L’amore è pancotto e magia

Maestri «I balsami di Venere» (il Saggiatore), storia dell’erotismo in Europa tra Medioevo e Settecento

 

Piero Camporesi racconta le ricette degli antichi per risvegliare i sensi

«Si farà una minestra di pan fresco e di chiari d’ovi mal cotti, la quale sia ridotta a forma di latte e la pigliarà per tre o quattro giorni ogni mattina e sera inanzi pasto, né credo che si possa trovar cosa più al proposito in questo caso, se bene alcuni lodano li piccioni co’l vino rosso, alcuni il latte di pignoli, alcuni li stinchi, altre le passere…». La ricetta, sopra menzionata, che Alessandro Petronio — archiatra dei Sacri Palazzi al servizio di Gregorio XIII e medico, sembra, di sant’Ignazio di Loyola — proponeva alla fine del XVI secolo, nel suo manuale in cinque libri intitolato Del viver degli Huomini et di conservar la propria sanità, al fine di render l’atto d’amore fra l’uomo e la donna il più duraturo e dilettevole possibile, nonché infallibile ai fini della procreazione (una specie di pancotto, in realtà), è una delle tante ricette, o prescrizioni, contenute nel libro di Piero Camporesi, I Balsami di Venere. L’erotismo in Europa dal Medioevo al Settecento (il Saggiatore, prefazione di Elisabetta Rasy), con il quale questo straordinario storico-antropologo della letteratura, unico o quasi nel panorama italiano, pescando nel pozzo della sua sterminata cultura, allarga diciamo così «le competenze» e traccia, sornione e acuto, un vero e proprio ritratto, in quei secoli, della società italiana.

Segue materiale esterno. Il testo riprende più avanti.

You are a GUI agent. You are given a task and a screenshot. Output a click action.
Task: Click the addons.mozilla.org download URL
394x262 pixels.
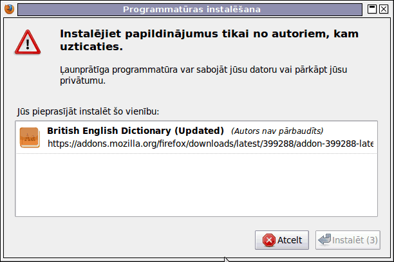coord(211,144)
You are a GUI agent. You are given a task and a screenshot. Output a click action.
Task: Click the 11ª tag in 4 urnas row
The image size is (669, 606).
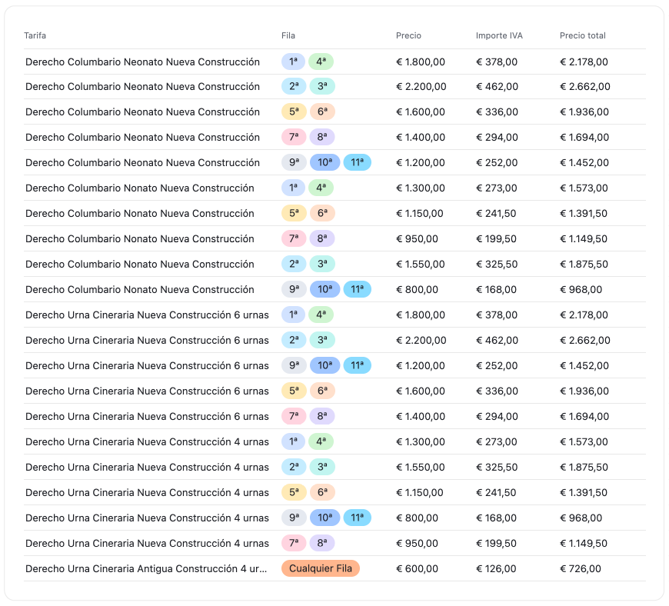(358, 518)
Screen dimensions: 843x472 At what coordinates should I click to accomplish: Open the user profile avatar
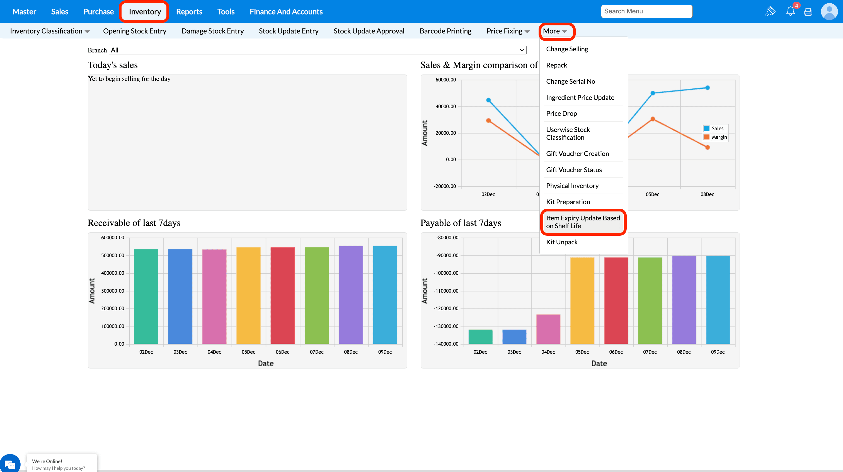point(829,11)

Altro che pancotto! Elisiri venerei, elettuari afrodisiaci, cibi stimolanti, pozioni magiche, polveri d’ambra e di muschio, olii e gelatine ricavate da galli, tacchini, faraone, testicoli di cervo e di toro, zenzero, pepe, noce moscata, cardamomo, cipolle bianche e fresche triturate insieme a testicoli di volpe, per non parlare di una certa erba portata da un indiano tale che appena toccata, non solamente mangiata, «incitava gli uomini al coito, ch’essa li faceva potenti ad esercitarlo quante volte lor fosse piaciuto» (settanta volte in un giorno, si diceva lo avesse fatto quell’uomo proveniente dalle Indie, alto e robusto), insomma tutti gli elementi possibili e immaginabili della natura, animale e vegetale, finivano in pentole che stavano perennemente sul fuoco. Del resto — scrive Camporesi — se è vero che il sogno della rinascita della carne è un sogno vano, che ha tormentato migliaia di generazioni, è altrettanto vero che, da sempre, «il senso della vita e la presenza attiva dell’uomo nel teatro mondano passavano attraverso la misura della virilità». Così com’era vero, e resta a tutt’oggi vero, che il trascorrere delle età dell’uomo — che Dante nel Convivio fissava in quattro, facendo iniziare la senescenza nel quarantacinquesimo anno — non più della morte, ma lo stesso affligge chi passa quel confine (oggi, assai dilazionato, per fortuna) col peso delle cose perdute, con la malinconia della memoria.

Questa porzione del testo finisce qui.